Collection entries

════

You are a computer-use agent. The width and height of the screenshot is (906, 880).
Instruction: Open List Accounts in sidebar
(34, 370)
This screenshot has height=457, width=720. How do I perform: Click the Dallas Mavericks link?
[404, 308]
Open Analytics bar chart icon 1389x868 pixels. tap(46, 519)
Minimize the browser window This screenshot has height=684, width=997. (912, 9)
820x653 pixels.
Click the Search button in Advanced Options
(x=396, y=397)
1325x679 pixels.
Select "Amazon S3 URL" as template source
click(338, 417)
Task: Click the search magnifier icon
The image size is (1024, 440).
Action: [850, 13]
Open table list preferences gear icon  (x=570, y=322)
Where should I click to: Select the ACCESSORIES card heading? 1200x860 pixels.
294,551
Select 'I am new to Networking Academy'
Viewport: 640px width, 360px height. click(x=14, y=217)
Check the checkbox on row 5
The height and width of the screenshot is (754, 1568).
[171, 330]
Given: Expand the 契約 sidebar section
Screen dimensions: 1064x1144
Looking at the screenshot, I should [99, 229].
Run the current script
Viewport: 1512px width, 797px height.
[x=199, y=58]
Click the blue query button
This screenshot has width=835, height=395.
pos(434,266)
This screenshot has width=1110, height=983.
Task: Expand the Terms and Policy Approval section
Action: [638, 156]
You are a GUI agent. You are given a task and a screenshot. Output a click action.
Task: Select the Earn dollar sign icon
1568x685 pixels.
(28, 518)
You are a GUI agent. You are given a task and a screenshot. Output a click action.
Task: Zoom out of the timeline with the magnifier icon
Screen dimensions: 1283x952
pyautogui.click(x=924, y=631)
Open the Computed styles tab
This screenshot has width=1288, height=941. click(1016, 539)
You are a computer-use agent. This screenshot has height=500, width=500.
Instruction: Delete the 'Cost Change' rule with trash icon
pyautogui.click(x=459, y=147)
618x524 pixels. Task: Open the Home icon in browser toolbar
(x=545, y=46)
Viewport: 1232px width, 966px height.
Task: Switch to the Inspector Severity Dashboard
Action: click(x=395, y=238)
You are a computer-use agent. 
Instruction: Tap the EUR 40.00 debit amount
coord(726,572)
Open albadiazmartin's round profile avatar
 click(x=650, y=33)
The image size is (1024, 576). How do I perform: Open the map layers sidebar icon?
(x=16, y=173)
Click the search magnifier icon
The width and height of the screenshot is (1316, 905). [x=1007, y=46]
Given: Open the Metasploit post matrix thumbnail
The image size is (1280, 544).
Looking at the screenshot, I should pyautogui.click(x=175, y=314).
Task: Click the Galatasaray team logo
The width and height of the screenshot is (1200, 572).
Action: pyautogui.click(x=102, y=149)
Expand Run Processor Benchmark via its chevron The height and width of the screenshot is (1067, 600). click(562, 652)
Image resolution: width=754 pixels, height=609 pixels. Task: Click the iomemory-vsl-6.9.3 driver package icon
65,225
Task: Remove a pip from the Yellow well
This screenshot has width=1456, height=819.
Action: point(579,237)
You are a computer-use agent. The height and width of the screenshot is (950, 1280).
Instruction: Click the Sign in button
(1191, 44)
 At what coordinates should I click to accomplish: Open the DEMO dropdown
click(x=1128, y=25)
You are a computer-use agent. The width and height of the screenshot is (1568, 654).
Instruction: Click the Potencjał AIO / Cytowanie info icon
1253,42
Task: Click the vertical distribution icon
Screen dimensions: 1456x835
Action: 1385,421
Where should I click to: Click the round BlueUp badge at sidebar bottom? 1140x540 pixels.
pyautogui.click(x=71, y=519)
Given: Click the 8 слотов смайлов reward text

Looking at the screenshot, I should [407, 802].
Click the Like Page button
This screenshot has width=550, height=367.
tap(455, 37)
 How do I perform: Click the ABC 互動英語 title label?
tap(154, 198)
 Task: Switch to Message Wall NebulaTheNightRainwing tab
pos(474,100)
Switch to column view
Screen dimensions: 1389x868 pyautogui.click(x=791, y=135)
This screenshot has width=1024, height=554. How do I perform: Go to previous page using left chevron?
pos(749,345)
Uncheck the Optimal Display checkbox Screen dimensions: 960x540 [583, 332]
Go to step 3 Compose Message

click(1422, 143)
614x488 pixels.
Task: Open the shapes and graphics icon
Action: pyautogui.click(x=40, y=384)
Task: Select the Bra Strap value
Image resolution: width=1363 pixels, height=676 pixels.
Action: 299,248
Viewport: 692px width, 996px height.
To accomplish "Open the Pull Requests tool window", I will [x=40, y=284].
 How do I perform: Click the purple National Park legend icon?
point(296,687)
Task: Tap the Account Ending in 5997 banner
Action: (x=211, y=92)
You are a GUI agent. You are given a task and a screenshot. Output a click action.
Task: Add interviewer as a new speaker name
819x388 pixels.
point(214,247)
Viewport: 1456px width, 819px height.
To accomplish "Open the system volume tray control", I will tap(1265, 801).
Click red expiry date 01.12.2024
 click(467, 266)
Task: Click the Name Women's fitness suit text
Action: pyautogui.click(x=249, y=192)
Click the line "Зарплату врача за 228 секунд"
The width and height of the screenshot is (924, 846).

════

_Task requirements:_ Show every line of the records above that contains the word "sidebar".

_Answer to this problem:_
Instruction: Open List Accounts in sidebar
Given: Expand the 契約 sidebar section
The image size is (1024, 576). How do I perform: Open the map layers sidebar icon?
Where should I click to: Click the round BlueUp badge at sidebar bottom? 1140x540 pixels.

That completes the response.